▸ **Exercise**
Every entry needs to appear again exactly as written below.

(Beginning of The data)

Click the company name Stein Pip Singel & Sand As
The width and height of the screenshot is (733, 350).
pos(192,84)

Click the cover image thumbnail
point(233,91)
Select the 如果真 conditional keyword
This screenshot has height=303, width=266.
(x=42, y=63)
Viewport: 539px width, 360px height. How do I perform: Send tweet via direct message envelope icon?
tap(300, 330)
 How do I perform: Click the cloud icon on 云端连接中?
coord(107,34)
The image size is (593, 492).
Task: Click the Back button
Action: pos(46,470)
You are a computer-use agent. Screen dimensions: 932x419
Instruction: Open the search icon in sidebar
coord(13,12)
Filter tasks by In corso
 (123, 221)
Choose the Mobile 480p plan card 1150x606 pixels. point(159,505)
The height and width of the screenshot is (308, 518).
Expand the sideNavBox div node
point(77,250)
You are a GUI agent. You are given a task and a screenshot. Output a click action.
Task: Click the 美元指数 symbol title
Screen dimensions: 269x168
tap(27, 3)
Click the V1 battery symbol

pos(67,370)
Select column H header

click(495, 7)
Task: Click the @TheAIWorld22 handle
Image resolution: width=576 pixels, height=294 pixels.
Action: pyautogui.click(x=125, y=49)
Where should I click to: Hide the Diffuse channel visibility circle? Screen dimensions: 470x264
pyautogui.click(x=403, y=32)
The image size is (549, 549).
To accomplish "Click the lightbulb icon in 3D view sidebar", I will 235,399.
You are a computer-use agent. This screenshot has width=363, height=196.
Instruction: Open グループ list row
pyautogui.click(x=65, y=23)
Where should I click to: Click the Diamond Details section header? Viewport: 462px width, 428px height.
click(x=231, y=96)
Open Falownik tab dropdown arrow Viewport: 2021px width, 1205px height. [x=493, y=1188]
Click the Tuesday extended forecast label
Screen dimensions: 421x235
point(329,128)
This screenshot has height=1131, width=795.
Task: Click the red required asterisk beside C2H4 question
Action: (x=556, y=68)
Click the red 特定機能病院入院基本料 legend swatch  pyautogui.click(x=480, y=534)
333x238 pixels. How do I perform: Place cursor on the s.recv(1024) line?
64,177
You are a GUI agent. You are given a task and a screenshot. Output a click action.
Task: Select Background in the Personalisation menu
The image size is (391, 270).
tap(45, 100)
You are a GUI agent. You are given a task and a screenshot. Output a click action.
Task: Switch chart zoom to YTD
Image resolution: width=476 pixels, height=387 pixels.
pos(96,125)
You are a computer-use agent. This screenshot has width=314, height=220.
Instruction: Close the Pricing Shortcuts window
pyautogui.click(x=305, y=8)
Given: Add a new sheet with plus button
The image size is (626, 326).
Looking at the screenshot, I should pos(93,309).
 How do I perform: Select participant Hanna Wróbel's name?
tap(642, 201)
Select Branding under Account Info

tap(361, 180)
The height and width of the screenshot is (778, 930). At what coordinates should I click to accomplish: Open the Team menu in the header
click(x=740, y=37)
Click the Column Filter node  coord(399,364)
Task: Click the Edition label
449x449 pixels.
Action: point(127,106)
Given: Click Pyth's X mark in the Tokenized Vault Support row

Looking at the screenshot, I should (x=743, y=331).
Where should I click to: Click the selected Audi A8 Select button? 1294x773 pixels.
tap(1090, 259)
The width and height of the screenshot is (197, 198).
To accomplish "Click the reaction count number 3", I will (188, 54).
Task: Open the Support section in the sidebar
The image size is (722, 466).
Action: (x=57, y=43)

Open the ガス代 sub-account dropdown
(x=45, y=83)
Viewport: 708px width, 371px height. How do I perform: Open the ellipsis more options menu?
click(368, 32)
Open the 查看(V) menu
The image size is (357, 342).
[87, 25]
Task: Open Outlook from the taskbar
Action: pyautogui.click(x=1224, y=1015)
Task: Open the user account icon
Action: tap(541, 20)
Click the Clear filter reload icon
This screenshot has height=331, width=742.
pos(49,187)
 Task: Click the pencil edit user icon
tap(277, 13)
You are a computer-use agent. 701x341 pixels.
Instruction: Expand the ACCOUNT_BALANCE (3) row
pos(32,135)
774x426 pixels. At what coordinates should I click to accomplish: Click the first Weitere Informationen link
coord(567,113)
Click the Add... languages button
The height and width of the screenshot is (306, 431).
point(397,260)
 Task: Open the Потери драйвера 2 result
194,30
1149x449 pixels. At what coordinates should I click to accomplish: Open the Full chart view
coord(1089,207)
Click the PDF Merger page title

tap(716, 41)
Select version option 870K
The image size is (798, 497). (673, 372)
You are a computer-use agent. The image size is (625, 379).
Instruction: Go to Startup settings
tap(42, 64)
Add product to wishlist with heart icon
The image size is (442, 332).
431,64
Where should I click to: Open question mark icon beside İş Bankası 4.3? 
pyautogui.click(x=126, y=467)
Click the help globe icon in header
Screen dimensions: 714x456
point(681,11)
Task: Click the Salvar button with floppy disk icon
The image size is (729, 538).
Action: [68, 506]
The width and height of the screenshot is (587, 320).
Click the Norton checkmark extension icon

(End of The data)

▸ **Written solution**
Click the company name Stein Pip Singel & Sand As
The width and height of the screenshot is (733, 350).
pos(192,84)

Click the cover image thumbnail
point(233,91)
Select the 如果真 conditional keyword
This screenshot has height=303, width=266.
(x=42, y=63)
Viewport: 539px width, 360px height. How do I perform: Send tweet via direct message envelope icon?
tap(300, 330)
 How do I perform: Click the cloud icon on 云端连接中?
coord(107,34)
The image size is (593, 492).
Task: Click the Back button
Action: pos(46,470)
You are a computer-use agent. Screen dimensions: 932x419
Instruction: Open the search icon in sidebar
coord(13,12)
Filter tasks by In corso
 (123, 221)
Choose the Mobile 480p plan card 1150x606 pixels. point(159,505)
The height and width of the screenshot is (308, 518).
Expand the sideNavBox div node
point(77,250)
You are a GUI agent. You are given a task and a screenshot. Output a click action.
Task: Click the 美元指数 symbol title
Screen dimensions: 269x168
tap(27, 3)
Click the V1 battery symbol

pos(67,370)
Select column H header

click(495, 7)
Task: Click the @TheAIWorld22 handle
Image resolution: width=576 pixels, height=294 pixels.
Action: pyautogui.click(x=125, y=49)
Where should I click to: Hide the Diffuse channel visibility circle? Screen dimensions: 470x264
pyautogui.click(x=403, y=32)
The image size is (549, 549).
To accomplish "Click the lightbulb icon in 3D view sidebar", I will 235,399.
You are a computer-use agent. This screenshot has width=363, height=196.
Instruction: Open グループ list row
pyautogui.click(x=65, y=23)
Where should I click to: Click the Diamond Details section header? Viewport: 462px width, 428px height.
click(x=231, y=96)
Open Falownik tab dropdown arrow Viewport: 2021px width, 1205px height. [x=493, y=1188]
Click the Tuesday extended forecast label
Screen dimensions: 421x235
point(329,128)
This screenshot has height=1131, width=795.
Task: Click the red required asterisk beside C2H4 question
Action: (x=556, y=68)
Click the red 特定機能病院入院基本料 legend swatch  pyautogui.click(x=480, y=534)
333x238 pixels. How do I perform: Place cursor on the s.recv(1024) line?
64,177
You are a GUI agent. You are given a task and a screenshot. Output a click action.
Task: Select Background in the Personalisation menu
The image size is (391, 270).
tap(45, 100)
You are a GUI agent. You are given a task and a screenshot. Output a click action.
Task: Switch chart zoom to YTD
Image resolution: width=476 pixels, height=387 pixels.
pos(96,125)
You are a computer-use agent. This screenshot has width=314, height=220.
Instruction: Close the Pricing Shortcuts window
pyautogui.click(x=305, y=8)
Given: Add a new sheet with plus button
The image size is (626, 326).
Looking at the screenshot, I should pos(93,309).
 How do I perform: Select participant Hanna Wróbel's name?
tap(642, 201)
Select Branding under Account Info

tap(361, 180)
The height and width of the screenshot is (778, 930). At what coordinates should I click to accomplish: Open the Team menu in the header
click(x=740, y=37)
Click the Column Filter node  coord(399,364)
Task: Click the Edition label
449x449 pixels.
Action: point(127,106)
Given: Click Pyth's X mark in the Tokenized Vault Support row

Looking at the screenshot, I should (x=743, y=331).
Where should I click to: Click the selected Audi A8 Select button? 1294x773 pixels.
tap(1090, 259)
The width and height of the screenshot is (197, 198).
To accomplish "Click the reaction count number 3", I will (188, 54).
Task: Open the Support section in the sidebar
The image size is (722, 466).
Action: (x=57, y=43)

Open the ガス代 sub-account dropdown
(x=45, y=83)
Viewport: 708px width, 371px height. How do I perform: Open the ellipsis more options menu?
click(368, 32)
Open the 查看(V) menu
The image size is (357, 342).
[87, 25]
Task: Open Outlook from the taskbar
Action: pyautogui.click(x=1224, y=1015)
Task: Open the user account icon
Action: tap(541, 20)
Click the Clear filter reload icon
This screenshot has height=331, width=742.
pos(49,187)
 Task: Click the pencil edit user icon
tap(277, 13)
You are a computer-use agent. 701x341 pixels.
Instruction: Expand the ACCOUNT_BALANCE (3) row
pos(32,135)
774x426 pixels. At what coordinates should I click to accomplish: Click the first Weitere Informationen link
coord(567,113)
Click the Add... languages button
The height and width of the screenshot is (306, 431).
point(397,260)
 Task: Open the Потери драйвера 2 result
194,30
1149x449 pixels. At what coordinates should I click to accomplish: Open the Full chart view
coord(1089,207)
Click the PDF Merger page title

tap(716, 41)
Select version option 870K
The image size is (798, 497). (673, 372)
You are a computer-use agent. The image size is (625, 379).
Instruction: Go to Startup settings
tap(42, 64)
Add product to wishlist with heart icon
The image size is (442, 332).
431,64
Where should I click to: Open question mark icon beside İş Bankası 4.3? 
pyautogui.click(x=126, y=467)
Click the help globe icon in header
Screen dimensions: 714x456
point(681,11)
Task: Click the Salvar button with floppy disk icon
The image size is (729, 538).
Action: [68, 506]
The width and height of the screenshot is (587, 320).
Click the Norton checkmark extension icon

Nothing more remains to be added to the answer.